EQUIP Component Toolkit state/startup design notes
2004-05-17, Chris & James
Introduction
Persistence is presumed to ultimately file-based. E.g. file
backup/restore can be used to recover a failed node.
Several installations (= multi-host single dwelling system, e.g. Tom's
flat) may exist on a single LAN (e.g. Tom's building-area network, BAN)
Setting up a new node should be easy using Java WebStart :-)
Single Dwelling System
A single dwelling system comprises (a) hardware:
- Some LAN networking provision, e.g. WaveLAN access point
- Some Internet access, e.g. routed/firewalled ISP connection,
presumed always on
- One or more PC-like machines = infrastructure servers. Exactly
one PC will be designated as the installation master.
- Misc devices, sensors, etc. plugged into the above PCs
(b) Software:
- Exactly one persistent shared dataspace for non-persistent
coordination (e.g. component adverts, component properties) and
persistent component-independent configuration (e.g. component
requests, property link requests). This will run on the installation
master machine.
- Zero or more (but zero would be a bit silly) Containers,
typically one Java Container per machine, and perhaps one C# container
per machine (or maybe more, depending on which bits are likely to crash
most often).
- Each Container has zero or more component capabilities (e.g. Jar
files containing Java Bean classes)
- Each Container provides its own persistence for recreating
components, e.g. consistent use of GUIDs, persistence of component
internal state (Shahram)
Security and Trust
Direct physical access to hardware is taken as the base-line for
security, i.e. at this level you can do whatever you want :-)
Consequently, all processes on a given host are presumed mutually
trustworthy.
Access to the LAN is assumed to provide a minimal degree of security,
but is not sufficient for granting trust (e.g. see multiple dwellings
per LAN case, above).
Security model 1 presumes that out of band distribution of a shared
secret to a host (PC) incorporates it into that trust domain. E.g.
copying a shared secret via a USB flash disk from an existing member of
the particular dwelling to a new host would establish mutual trust.
Scenarios:
- Tom buys a new infrastructure PC to wire up another room, and is
easily able to add it to his own installation... :-)
- Tom and his neighbour, X, both have separate installations. Tom
should not be able to add nodes to X's installation, or make changes to
X's configuration, or connect components in X's installation to
components in his own installation.
Additional Requirements
For development/testing/etc it should be possible for a single PC to be
part of different installations. It is not clear whether this would
only be at different times, or possibly even at the same time :-)
Design 1
When a machine is re-booted, by inspecting its own filesystem (or other
local persistence mechanism) it should be able to determine:
- What (if any) installations it has previously been a member of.
- The shared secret for such installations
- Which (if any) installations to re-join/re-start automatically
(by default).
- Where it was the installation master
machine and consequently ran the dataspace for an
installation, it will have the persisted state of the DS (checkpoint(s)
and event log files).
NOTE to configure the use
of DS persistence in the current implementation requires the
specification in advance of full dataspace URL including IP address and
server port number!
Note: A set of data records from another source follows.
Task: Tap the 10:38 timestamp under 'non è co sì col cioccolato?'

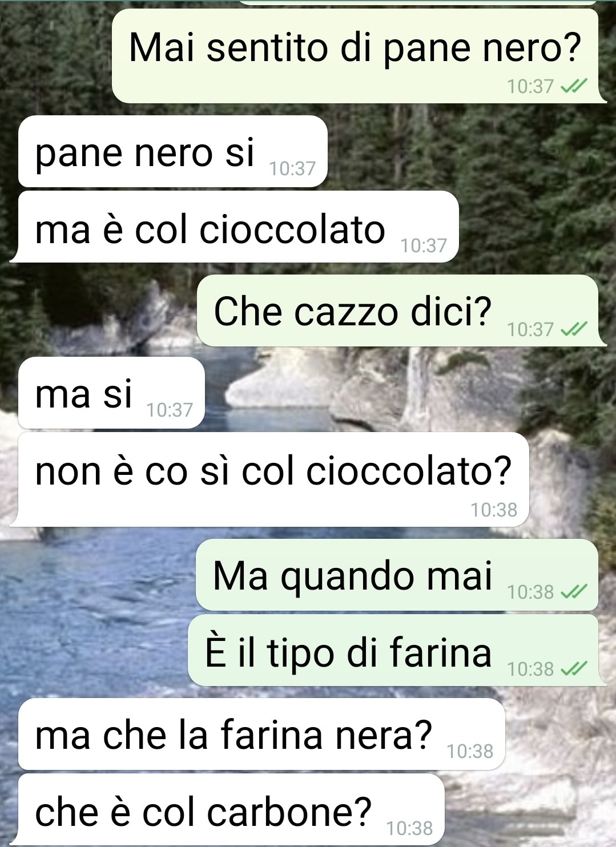Action: (x=494, y=510)
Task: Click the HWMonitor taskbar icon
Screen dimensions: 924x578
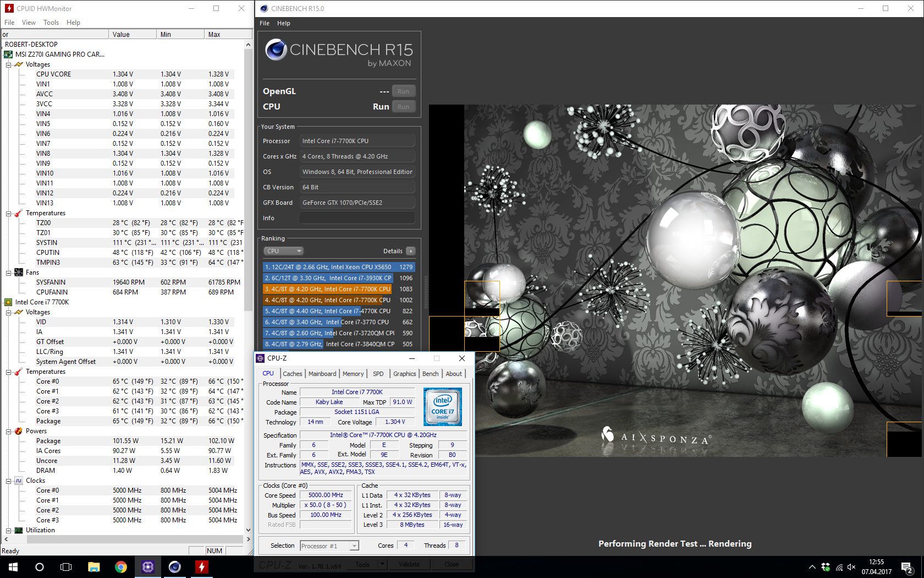Action: click(202, 567)
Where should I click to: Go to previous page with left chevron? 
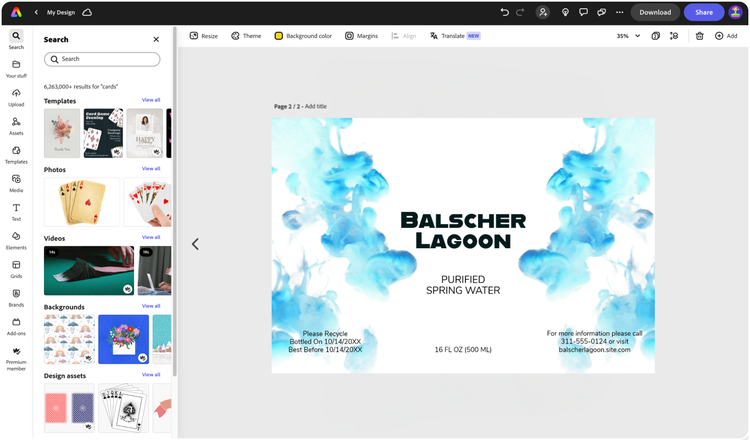[x=195, y=244]
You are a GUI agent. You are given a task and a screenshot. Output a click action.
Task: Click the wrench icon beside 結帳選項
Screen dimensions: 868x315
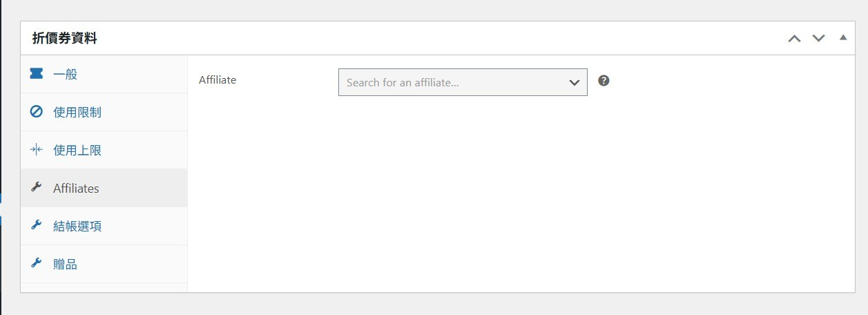[x=37, y=226]

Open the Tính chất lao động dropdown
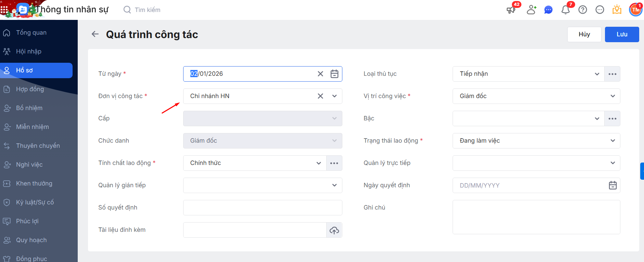coord(319,163)
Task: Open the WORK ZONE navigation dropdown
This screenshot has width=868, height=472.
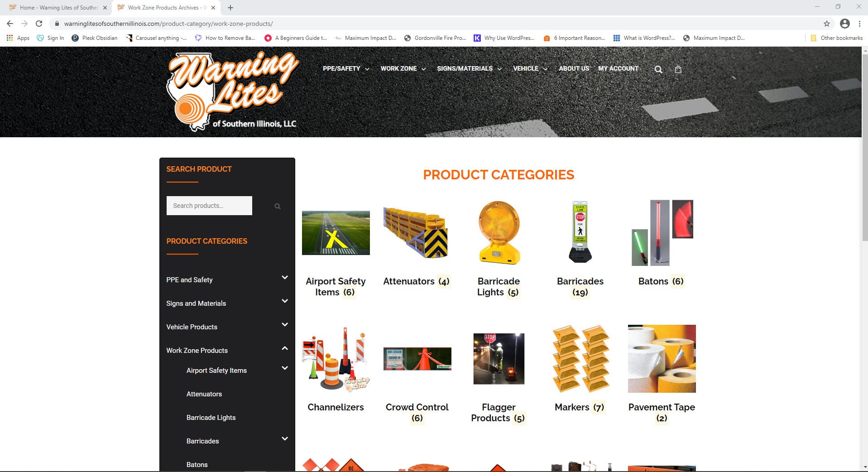Action: 403,69
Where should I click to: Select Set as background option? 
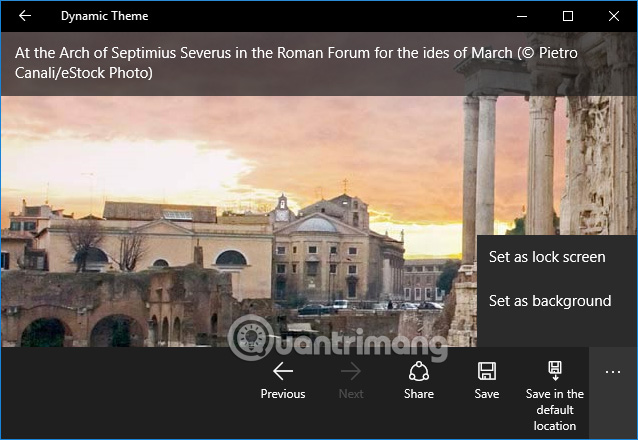tap(549, 301)
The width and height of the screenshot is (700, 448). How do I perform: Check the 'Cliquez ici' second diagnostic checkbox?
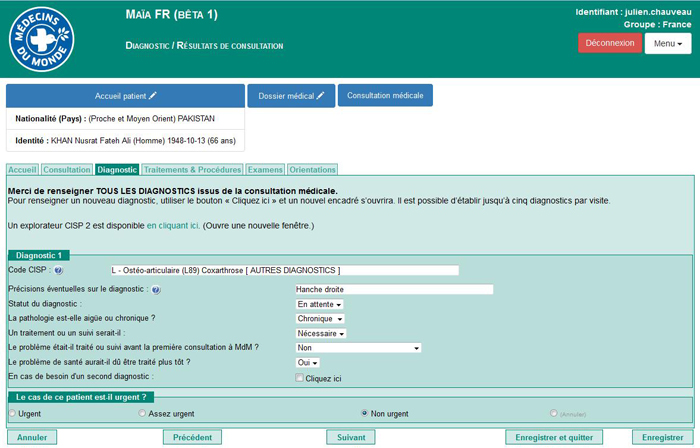[x=299, y=378]
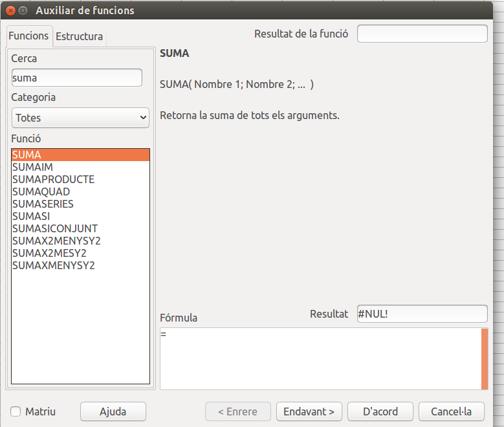The width and height of the screenshot is (504, 427).
Task: Click the Cerca search field
Action: click(x=76, y=78)
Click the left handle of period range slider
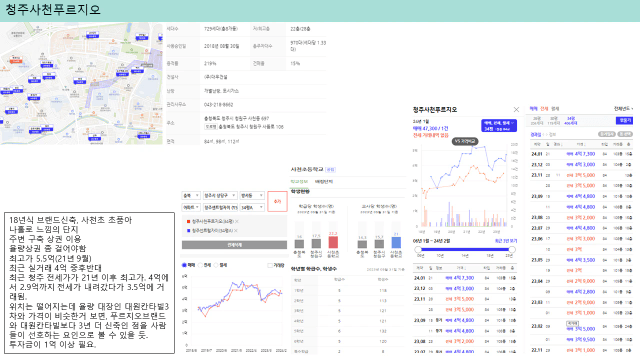Image resolution: width=640 pixels, height=360 pixels. [418, 249]
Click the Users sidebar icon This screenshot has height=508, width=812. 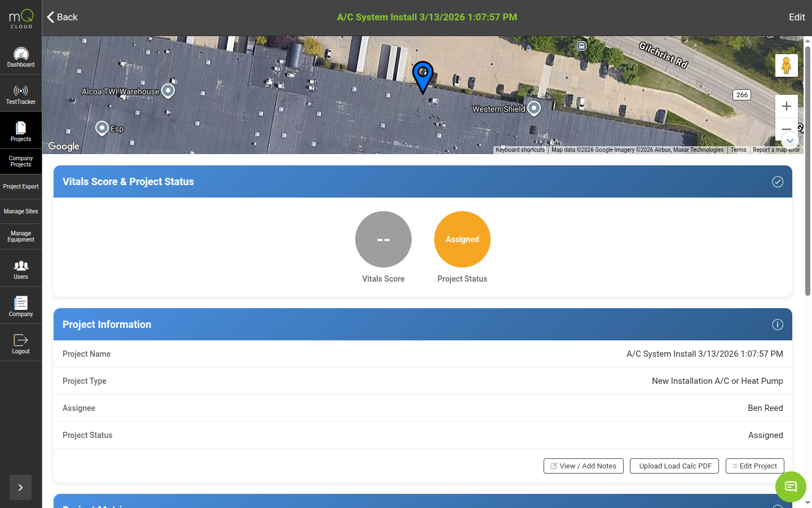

If this may vary then the configuration must be
dynamically generated on startup.
NOTE client will
automatically try to reconnect to a failed dataspace server, but will
use the ORIGINAL IP address and port number.
- Where it ran any Container(s) in an installation it will have the
container-specific persistent state (GUIDs, previous component requests
and component state(s) and GUIDs).
What can you do when you start a new machine?
- Restart a previously mastered installation for which we were
master.
Optionally clear out persistent information (other than shared secret)
from that installation (= hard reset/wipe and restart)
- Rejoin a previously joined installation of which we were a member
(and which may or may not still exist or be running!).
Optionally clear out persistent information (other than shared secret)
from that installation.
- Start a new installation with this machine as master
NOTE generates or remotely obtains new shared secret.
- Join an installation (somewhere on this network, presumably)
which we have not previously been a member of.
NOTE installation's shared secret must be provided securely (e.g. via
dongle).
NOTE when (re)starting an installation master the IP and port of
installation dataspace may have changed and must be made available.
NOTE when (re)starting a Container the IP and port of the installation
dataspace may have changed and must be determined.
Discovery issues
How do you know what installations are available to join?
- Option 1: you remember that you already created one, and have the
shared secret.
- Option 2 (better): there is a network-scoped
discovery/advertisement process, which lets you find existing
installations, although an out of band mechanism is still required to
obtain the shared secret and join them.
ISSUE: make sure that this is not as insecure as WEP :-)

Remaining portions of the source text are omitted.